A veterinária e pós-doutoranda Danielle Araújo está na mesma ciranda. Seu foco era a infecção pelo vírus da raiva, mas agora ela mira em um método barato e automatizado de diagnosticar a zika.

Doenças transmitidas pelo Aedes aegypti

GARGALOS

Mas, ao deixar de lado seus projetos iniciais para se concentrar na zika, os pesquisadores ganham cobranças em dobro. Isso porque eles ainda precisam apresentar relatórios e prestações de contas dos projetos interrompidos às agências de fomento.

O trabalho duplo pode, inclusive, ser um gargalo na pesquisa da zika, avalia Durigon, já que mais cedo ou mais tarde os cientistas podem voltar aos estudos originais.

Outro problema levantado pelo virologista é que faltam pesquisadores novos interessados em abraçar o tema zika desde o início e permanecer pelo menos seis anos –do mestrado ao doutorado– nessa mesma linha, gerando herança para as próximas gerações acadêmicas.

Para o diretor-científico da Fapesp (Fundação de Amparo à Pesquisa do Estado de São Paulo), Carlos Henrique de Brito Cruz, o importante é que exista "massa crítica" –ou seja, cientistas que já atuavam em áreas relacionadas- para coordenar pesquisas e receber financiamento. "São pessoas cujas formações são resultados de investimentos de décadas atrás."

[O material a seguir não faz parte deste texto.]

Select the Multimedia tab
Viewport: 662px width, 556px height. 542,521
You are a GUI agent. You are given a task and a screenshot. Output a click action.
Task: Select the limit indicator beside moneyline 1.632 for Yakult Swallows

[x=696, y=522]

Editoria de Arte/Folhapress

MAIS DINHEIRO

Por ano, a Fapesp libera em torno de R$ 7 milhões para estudos relacionados às arboviroses (viroses transmitidas por artrópodes, como o aedes), mas a expectativa é que o montante cresça neste ano e os projetos ligados à zika possam ser aprovados (ou rejeitados) mais rapidamente.

Órgãos internacionais como os NIH (Institutos Nacionais de Saúde dos EUA) e o britânico Medical Research Council também estão apoiando as pesquisas. Este último já disponibilizou £ 1 milhão (R$ 5,5 milhões).

"Nenhum laboratório estava financeiramente preparado para o que aconteceu", diz Jayme de Souza Neto, professor da Unesp em Botucatu. Em seu grupo, sete pesquisadores colocaram suas teses em espera para se dedicar à zika.

A Fapesp também quer apoiar empresas de tecnologia para o desenvolvimento de métodos que impeçam, por exemplo, que as larvas do mosquito cheguem à fase adulta. As estratégias podem incluir produtos que atrapalhem a "mecânica" de sobrevivência das larvas, fazendo com que elas se afoguem ao alterar a tensão superficial.